# DUSK TO DAWN LIGHT going on for 1/2 hour then off then back on.



## Jbl15666 (Nov 13, 2010)

Dusk to Dawn light for commercial building , it comes on for maybe 1/2 hour then it goes off for maybe 15 min. then it comes back on . I replaced the photo cell with a new one but it still doing it. I had this problem with others also , some time replacing the photo cell works but not this time.
What do you think it might be , it is starting but you think it might be the igniter?


----------



## PaliBob (Jun 11, 2008)

Jbl, Welcome to the Forum
Is your light a High Pressure Sodium ?

Does this Off then back on cycle repeat every night?
Is the light sensor positioned where It can pick up a passing light source?
.


----------



## Speedy Petey (Feb 1, 2004)

Hahahaha! I have to say, that typo in the title is one of the coolest I have seen. Please don't correct it. :laughing:



Sounds like it is getting too much ambient light. They should be aimed so that they do not get much, if any, stray or ambient light form any source. 
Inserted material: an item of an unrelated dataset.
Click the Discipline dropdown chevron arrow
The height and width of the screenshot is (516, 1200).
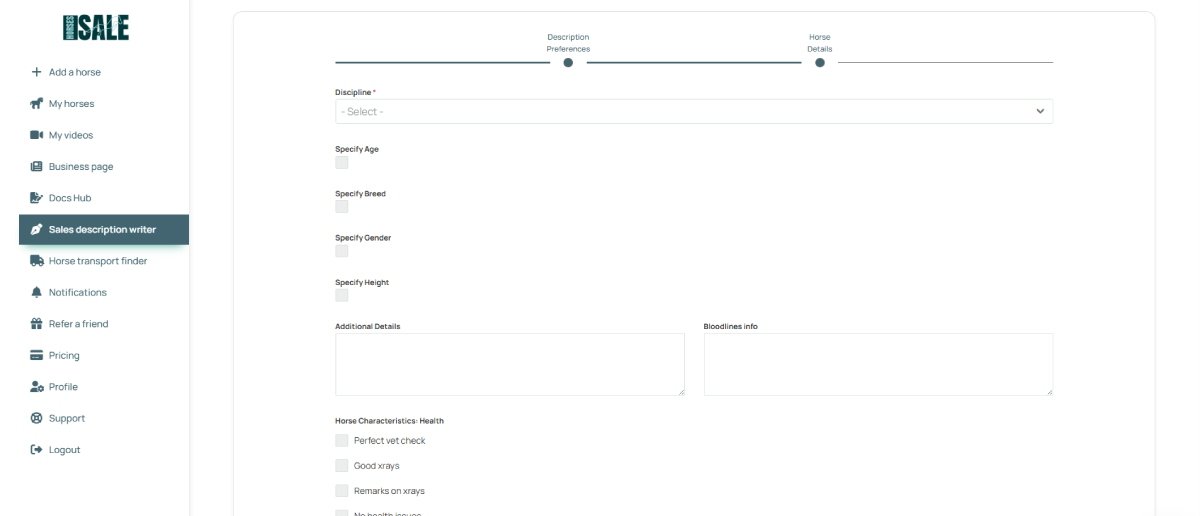[1040, 111]
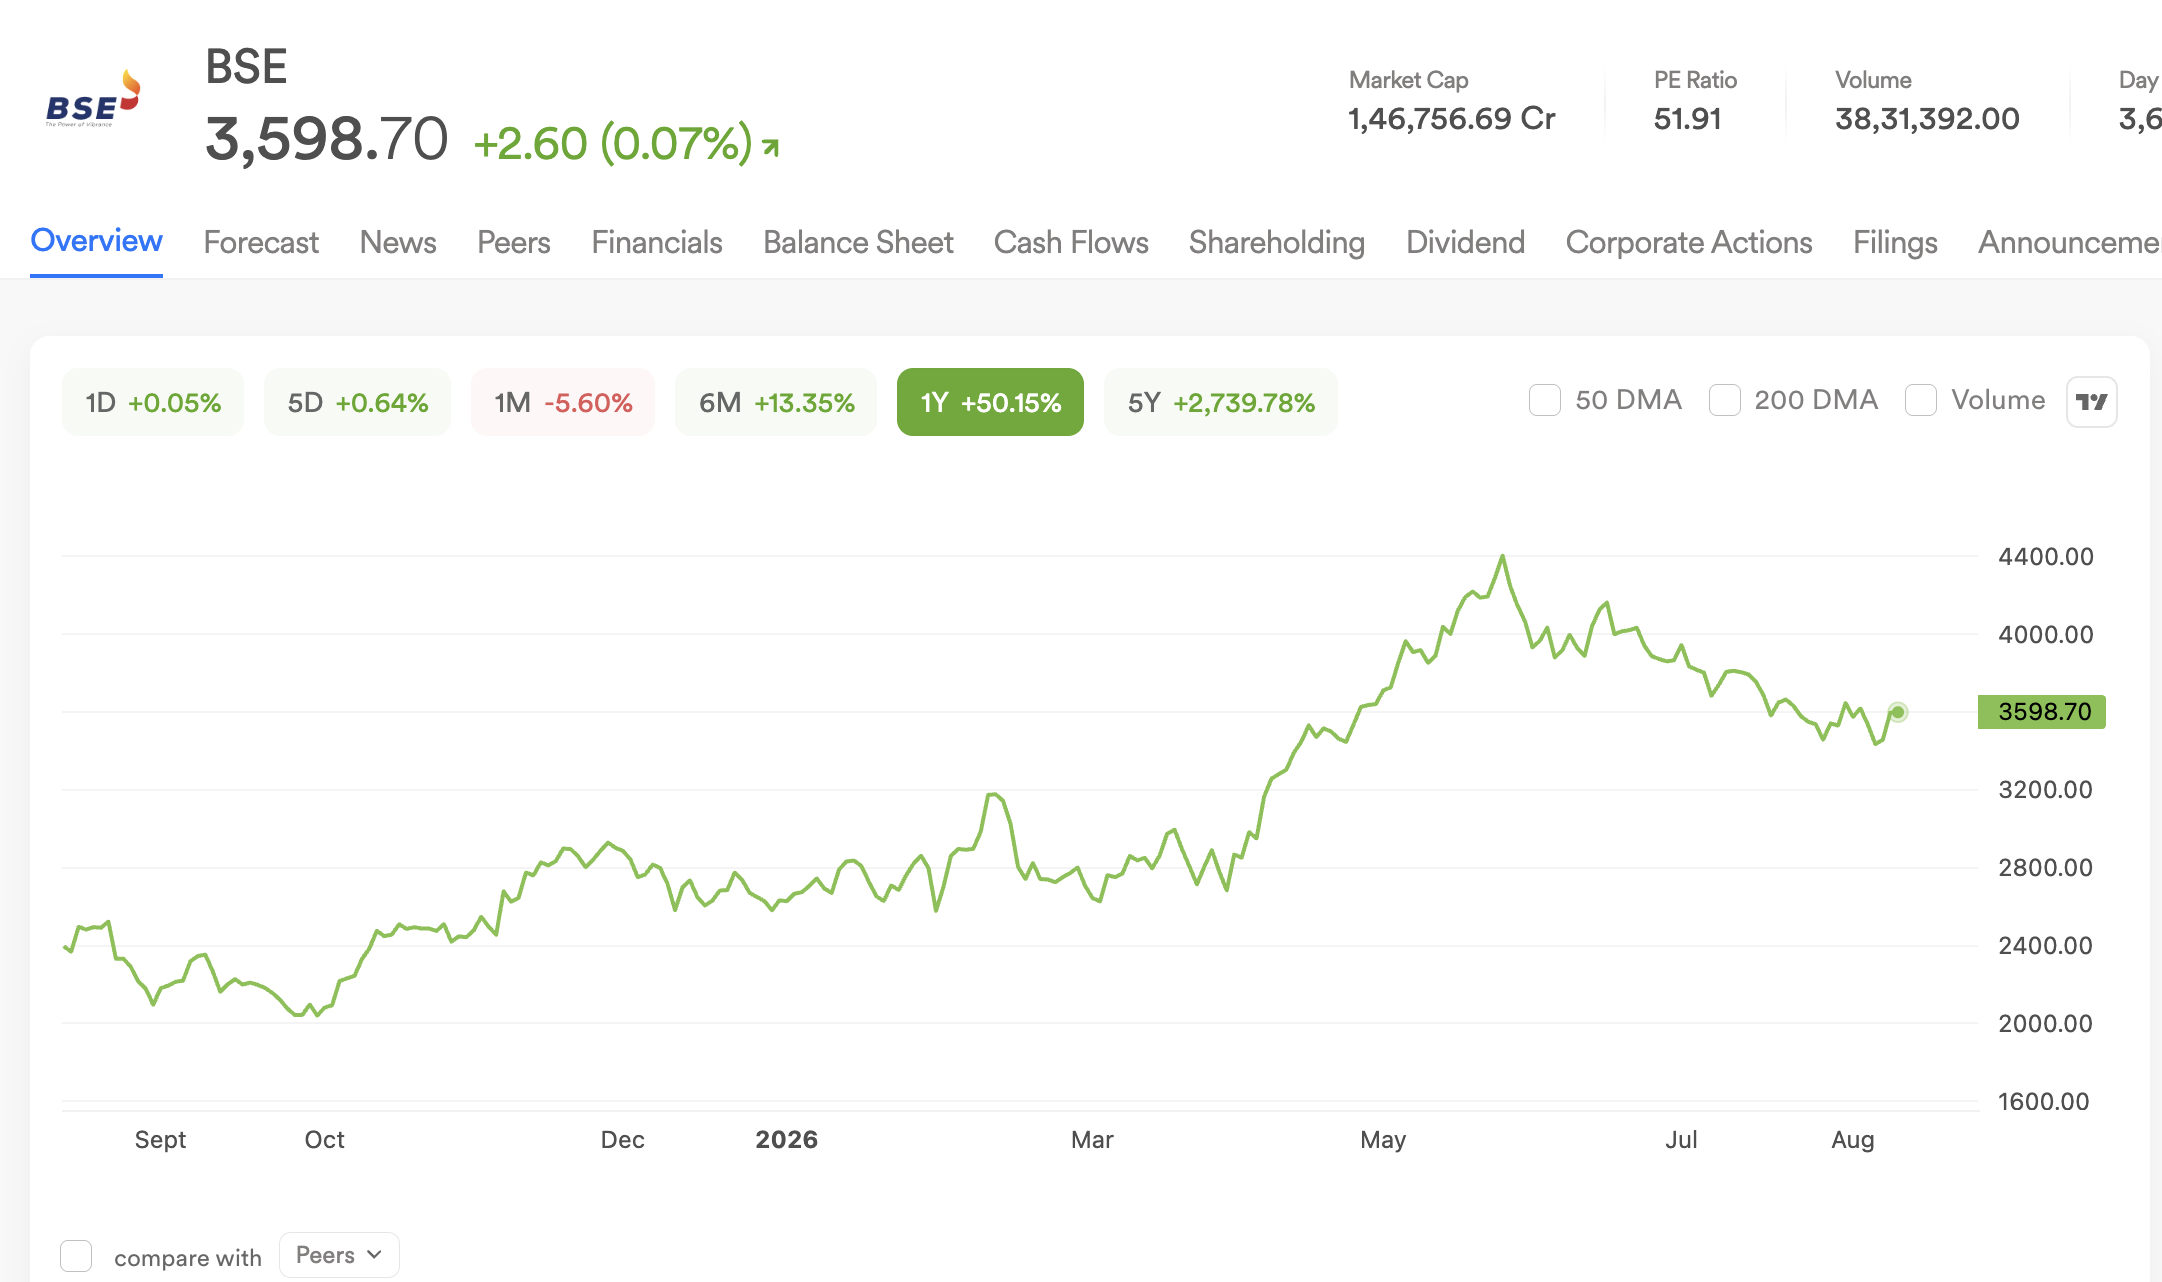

Having said that, if this is a commercial building you should NOT be doing ANY electrical work AT ALL, unless you are a qualified insured electrician, licensed in the areas you are working.

_**You had to fix it, didn't you? I liked "Duck to dawn..." better. LOL**_


----------



## Speedy Petey (Feb 1, 2004)

Bob makes a good point. Being commercial this is most likely an HID light. A bad ballast or lamp can overheat causing the thermal overload to cut the fixture out. 
Again, an electrician can troubleshoot this no problem. :thumbsup:


----------



## Just Bill (Dec 21, 2008)

Correct bulb??? Some fixtures have thermal safety cutouts that reset themselves.


----------



## PaliBob (Jun 11, 2008)

Bill may have nailed it.
If the light will not stay on longer than 15 minutes then turns off which means it then cools down before it comes back on then it could indeed be a thermal overload shutdown due to installing a higher wattage bulb.

Question for Jbl, Was the bulb changed before the problem occurred?
.


----------



## bobelectric (Mar 3, 2007)

Need a new bulb...


----------



## frenchelectrican (Apr 12, 2006)

The first word I catch is commercal really the best move is just get ahold of electrician due safety issue with the HID luminaires.

If HPS that typical for to cycle when the bulb near end of life.

Ditto with some Pulse Start Metal Halides as well

Merci.
Marc


----------